- EXERCISE GOAL -
Extract the forum comments below about machine learning tooling and reproduce the entire text word for word.

**** SUPPLIED TEXT ****

Nah. There's huge alpha here, as one might say. I feel like this comment could age even more poorly than the infamous dropbox comment.

Even with Jax, PyTorch, HF Transformers, whatever you want to throw at it--the dx for cross-platform gpu programming that are compatible with large language models requirements specifically is extremely bad.

I think this may end up be the most important thing that Lattner has worked on in his life (And yes, I am aware of his other projects!)

[-]

$lqstuart 11 hours ago

Comments like this view the ML ecosystem in a vacuum. New ML models are almost never written—all LLMs for example are basically GPT-2 with extremely marginal differences—and the algorithms themselves are the least of the problem in the field. The 30% improvements you get from kernels and compiler tricks are absolutely peanuts compared to the 500%+ improvements you get from upgrading hardware, adding load balancing and routing, KV and prefix caching, optimized collective ops etc. On top of that, the difficulty even just migrating Torch to the C++11 ABI to access fp8 optimizations is nigh insurmountable in large companies.

I say the ship sailed in 2012 because that was around when it was decided to build Tensorflow around legacy data infrastructure at Google rather than developing something new, and the rest of the industry was hamstrung by that decision (along with the baffling declarative syntax of Tensorflow, and the requirement to use Blaze to build it precluding meaningful development outside of Google).

The industry was so desperate to get away from it that they collectively decided that downloading a single giant library with every model definition under the sun baked into it was the de facto solution to loading Torch models for serving, and today I would bet you that easily 90% of deep learning models in production revolve around either TensorRT, or a model being plucked from Huggingface’s giant library.

The decision to halfass machine learning was made a long time ago. A tool like Mojo might work at a place like Apple that works in a vacuum (and is lightyears behind the curve in ML as a result), but it just doesn’t work on Earth.

**** DATASET EXCERPTS ****

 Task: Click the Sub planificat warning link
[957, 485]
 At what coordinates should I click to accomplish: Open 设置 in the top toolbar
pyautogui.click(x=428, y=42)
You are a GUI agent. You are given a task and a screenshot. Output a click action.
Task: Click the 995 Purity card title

****

- THE COMPLETED TASK -
Nah. There's huge alpha here, as one might say. I feel like this comment could age even more poorly than the infamous dropbox comment.

Even with Jax, PyTorch, HF Transformers, whatever you want to throw at it--the dx for cross-platform gpu programming that are compatible with large language models requirements specifically is extremely bad.

I think this may end up be the most important thing that Lattner has worked on in his life (And yes, I am aware of his other projects!)

[-]

$lqstuart 11 hours ago

Comments like this view the ML ecosystem in a vacuum. New ML models are almost never written—all LLMs for example are basically GPT-2 with extremely marginal differences—and the algorithms themselves are the least of the problem in the field. The 30% improvements you get from kernels and compiler tricks are absolutely peanuts compared to the 500%+ improvements you get from upgrading hardware, adding load balancing and routing, KV and prefix caching, optimized collective ops etc. On top of that, the difficulty even just migrating Torch to the C++11 ABI to access fp8 optimizations is nigh insurmountable in large companies.

I say the ship sailed in 2012 because that was around when it was decided to build Tensorflow around legacy data infrastructure at Google rather than developing something new, and the rest of the industry was hamstrung by that decision (along with the baffling declarative syntax of Tensorflow, and the requirement to use Blaze to build it precluding meaningful development outside of Google).

The industry was so desperate to get away from it that they collectively decided that downloading a single giant library with every model definition under the sun baked into it was the de facto solution to loading Torch models for serving, and today I would bet you that easily 90% of deep learning models in production revolve around either TensorRT, or a model being plucked from Huggingface’s giant library.

The decision to halfass machine learning was made a long time ago. A tool like Mojo might work at a place like Apple that works in a vacuum (and is lightyears behind the curve in ML as a result), but it just doesn’t work on Earth.